■ 抜き出した文章:
□ □ □ □ □
日記

日記です

2021/08/19 光

今から約2年前のある日、実家の犬であるサミーが失明したと連絡が入った。 

当日は研究室の行事が入っていたが担当教官に伝えてすぐに実家に帰った。リビングは大量の緩衝材で埋め尽くされ、視覚に頼らず感覚で歩行する犬がいた。

 

原因は網膜剥離。物理的な衝撃ではなく、おそらく先天的なものだろうとのことだった。シーズー犬はよくかかる病気らしい。当時はまだ6歳で、何とも酷だな思ったものだった。しかし父、母、妹は何とも気丈に振る舞っていた。実家から通っていた2年間しか一緒に日々を過ごさなかった自分が悲しみに暮れているのがおかしく感じるほどだった。
□ □ □ □ □
■ 渡されたデータ:
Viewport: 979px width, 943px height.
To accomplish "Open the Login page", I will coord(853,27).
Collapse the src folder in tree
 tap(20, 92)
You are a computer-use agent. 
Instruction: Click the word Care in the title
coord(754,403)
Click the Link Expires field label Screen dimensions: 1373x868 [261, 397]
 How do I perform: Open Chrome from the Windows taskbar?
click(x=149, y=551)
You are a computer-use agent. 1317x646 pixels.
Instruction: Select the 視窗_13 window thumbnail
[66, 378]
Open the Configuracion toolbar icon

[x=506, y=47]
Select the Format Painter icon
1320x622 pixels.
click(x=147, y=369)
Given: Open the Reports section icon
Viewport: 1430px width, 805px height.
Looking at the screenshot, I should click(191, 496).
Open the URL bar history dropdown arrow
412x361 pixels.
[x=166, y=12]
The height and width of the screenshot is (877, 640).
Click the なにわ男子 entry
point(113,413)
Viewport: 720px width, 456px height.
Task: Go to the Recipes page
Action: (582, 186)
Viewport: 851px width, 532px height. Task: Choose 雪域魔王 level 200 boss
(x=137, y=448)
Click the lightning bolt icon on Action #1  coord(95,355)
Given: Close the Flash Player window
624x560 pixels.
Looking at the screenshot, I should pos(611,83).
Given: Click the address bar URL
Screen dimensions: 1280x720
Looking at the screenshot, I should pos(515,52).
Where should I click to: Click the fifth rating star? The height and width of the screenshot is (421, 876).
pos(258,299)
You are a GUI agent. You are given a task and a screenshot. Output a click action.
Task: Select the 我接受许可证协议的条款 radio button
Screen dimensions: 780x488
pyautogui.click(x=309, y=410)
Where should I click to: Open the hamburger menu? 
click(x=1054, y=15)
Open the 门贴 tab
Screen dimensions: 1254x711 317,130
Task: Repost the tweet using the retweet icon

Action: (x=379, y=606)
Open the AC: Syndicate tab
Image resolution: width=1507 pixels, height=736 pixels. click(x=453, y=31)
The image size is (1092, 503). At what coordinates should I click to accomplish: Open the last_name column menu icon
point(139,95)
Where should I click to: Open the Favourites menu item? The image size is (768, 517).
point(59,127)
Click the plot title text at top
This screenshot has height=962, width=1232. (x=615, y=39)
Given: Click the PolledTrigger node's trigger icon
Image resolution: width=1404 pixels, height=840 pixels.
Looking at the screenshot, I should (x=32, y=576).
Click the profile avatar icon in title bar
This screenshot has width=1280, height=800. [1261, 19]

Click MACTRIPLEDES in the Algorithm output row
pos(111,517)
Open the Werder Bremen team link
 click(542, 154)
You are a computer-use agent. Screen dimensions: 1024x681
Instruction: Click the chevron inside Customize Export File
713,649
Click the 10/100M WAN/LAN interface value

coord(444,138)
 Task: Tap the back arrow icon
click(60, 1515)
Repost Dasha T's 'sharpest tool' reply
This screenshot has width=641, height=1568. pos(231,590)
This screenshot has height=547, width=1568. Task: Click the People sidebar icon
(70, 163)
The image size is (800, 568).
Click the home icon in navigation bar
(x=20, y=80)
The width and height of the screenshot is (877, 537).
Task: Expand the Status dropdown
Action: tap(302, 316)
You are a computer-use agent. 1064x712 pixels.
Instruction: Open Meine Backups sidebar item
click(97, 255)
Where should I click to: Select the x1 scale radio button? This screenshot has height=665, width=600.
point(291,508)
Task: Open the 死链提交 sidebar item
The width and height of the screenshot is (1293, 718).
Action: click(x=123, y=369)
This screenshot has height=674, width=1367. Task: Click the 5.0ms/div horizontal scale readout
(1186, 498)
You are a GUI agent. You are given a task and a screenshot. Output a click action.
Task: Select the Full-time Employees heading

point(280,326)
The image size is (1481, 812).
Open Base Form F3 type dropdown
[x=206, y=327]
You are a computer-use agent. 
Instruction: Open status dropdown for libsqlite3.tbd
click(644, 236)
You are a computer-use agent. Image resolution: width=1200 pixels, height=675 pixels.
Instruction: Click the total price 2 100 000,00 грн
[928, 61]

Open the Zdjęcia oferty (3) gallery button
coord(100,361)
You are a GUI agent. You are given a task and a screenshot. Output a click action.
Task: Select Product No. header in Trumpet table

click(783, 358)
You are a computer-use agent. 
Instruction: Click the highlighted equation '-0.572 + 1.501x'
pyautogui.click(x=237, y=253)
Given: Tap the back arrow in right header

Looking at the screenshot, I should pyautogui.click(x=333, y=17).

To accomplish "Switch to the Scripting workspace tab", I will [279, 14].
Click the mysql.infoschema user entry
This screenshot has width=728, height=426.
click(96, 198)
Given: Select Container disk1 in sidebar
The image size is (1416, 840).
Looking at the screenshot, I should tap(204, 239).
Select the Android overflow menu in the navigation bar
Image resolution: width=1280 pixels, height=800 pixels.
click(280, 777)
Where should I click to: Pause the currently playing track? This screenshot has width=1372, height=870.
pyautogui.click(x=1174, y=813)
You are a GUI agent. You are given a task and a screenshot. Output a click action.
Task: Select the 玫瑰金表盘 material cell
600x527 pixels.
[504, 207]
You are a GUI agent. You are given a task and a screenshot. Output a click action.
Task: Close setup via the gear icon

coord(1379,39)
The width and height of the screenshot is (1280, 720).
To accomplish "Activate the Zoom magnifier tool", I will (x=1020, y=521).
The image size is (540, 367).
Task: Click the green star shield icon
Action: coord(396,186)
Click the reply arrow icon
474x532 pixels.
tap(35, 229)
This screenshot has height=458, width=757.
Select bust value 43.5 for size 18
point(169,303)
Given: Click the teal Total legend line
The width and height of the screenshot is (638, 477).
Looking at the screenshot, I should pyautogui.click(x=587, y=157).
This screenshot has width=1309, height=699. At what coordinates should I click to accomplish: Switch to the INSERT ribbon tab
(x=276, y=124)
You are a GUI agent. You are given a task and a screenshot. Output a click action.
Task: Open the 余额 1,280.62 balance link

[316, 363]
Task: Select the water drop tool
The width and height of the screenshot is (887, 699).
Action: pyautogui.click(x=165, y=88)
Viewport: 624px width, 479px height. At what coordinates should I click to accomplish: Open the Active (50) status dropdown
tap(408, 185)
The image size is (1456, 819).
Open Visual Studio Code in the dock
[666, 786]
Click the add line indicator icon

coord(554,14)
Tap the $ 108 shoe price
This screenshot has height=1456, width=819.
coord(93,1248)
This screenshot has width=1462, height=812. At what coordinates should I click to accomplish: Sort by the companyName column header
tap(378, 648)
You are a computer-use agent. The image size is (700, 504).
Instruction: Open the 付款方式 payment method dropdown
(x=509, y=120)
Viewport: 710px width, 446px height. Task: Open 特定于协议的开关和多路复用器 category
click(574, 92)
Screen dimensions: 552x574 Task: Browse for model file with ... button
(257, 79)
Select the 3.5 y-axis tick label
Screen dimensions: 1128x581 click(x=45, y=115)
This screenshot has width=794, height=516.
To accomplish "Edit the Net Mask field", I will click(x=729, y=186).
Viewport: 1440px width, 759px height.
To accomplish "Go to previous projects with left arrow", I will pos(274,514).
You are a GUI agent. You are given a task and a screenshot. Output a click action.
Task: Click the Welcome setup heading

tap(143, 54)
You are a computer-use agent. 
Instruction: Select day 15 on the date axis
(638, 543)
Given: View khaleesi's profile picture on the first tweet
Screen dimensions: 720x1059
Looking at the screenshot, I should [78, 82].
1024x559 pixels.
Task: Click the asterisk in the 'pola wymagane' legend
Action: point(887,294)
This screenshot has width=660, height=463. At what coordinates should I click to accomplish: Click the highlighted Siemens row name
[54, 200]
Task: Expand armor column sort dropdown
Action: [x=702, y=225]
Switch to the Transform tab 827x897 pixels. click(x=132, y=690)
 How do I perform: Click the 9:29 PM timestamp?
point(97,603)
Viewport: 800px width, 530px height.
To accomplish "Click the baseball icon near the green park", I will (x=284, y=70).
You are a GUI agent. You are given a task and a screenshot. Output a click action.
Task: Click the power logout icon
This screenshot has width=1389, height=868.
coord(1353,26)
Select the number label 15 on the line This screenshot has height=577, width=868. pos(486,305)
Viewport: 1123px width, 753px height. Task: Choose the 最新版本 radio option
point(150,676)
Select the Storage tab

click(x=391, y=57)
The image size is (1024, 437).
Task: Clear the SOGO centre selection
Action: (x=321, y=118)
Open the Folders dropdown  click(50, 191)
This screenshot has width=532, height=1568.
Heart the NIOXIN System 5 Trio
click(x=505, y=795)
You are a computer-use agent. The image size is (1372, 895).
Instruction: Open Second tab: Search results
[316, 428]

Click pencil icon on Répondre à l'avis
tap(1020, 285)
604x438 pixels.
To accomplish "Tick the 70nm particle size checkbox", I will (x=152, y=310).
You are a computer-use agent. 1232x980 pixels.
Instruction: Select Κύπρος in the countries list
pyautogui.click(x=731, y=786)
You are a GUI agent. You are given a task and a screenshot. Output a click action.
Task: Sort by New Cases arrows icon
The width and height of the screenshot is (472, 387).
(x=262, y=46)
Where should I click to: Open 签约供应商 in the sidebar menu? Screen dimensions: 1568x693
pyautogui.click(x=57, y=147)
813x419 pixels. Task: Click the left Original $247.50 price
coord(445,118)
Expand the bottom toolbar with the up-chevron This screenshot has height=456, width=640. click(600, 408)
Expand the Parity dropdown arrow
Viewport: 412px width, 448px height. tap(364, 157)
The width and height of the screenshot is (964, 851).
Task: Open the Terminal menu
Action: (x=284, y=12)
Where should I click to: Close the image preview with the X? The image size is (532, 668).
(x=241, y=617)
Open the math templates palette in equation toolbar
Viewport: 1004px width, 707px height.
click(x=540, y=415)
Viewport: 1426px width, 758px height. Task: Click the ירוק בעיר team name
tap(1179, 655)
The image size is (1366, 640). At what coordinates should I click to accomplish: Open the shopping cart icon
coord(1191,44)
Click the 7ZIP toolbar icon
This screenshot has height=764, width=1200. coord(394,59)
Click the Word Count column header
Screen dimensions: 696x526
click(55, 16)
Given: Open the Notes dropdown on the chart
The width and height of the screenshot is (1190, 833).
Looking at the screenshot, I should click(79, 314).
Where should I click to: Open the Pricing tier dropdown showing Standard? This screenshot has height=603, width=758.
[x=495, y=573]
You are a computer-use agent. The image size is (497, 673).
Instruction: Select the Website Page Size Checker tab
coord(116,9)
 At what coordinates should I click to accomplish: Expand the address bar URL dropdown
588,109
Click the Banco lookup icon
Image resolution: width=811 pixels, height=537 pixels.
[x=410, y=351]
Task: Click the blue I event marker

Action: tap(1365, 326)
□ □ □ □ □
日記を読んで、次の質問に答えてください。
1. 連絡が入った日、書き手には何の予定が入っていましたか。
2. 実家のリビングは何で埋め尽くされていましたか。
3. サミーが失明した原因は何でしたか。

■ 課題の答え:
1. 研究室の行事
2. 大量の緩衝材
3. 網膜剥離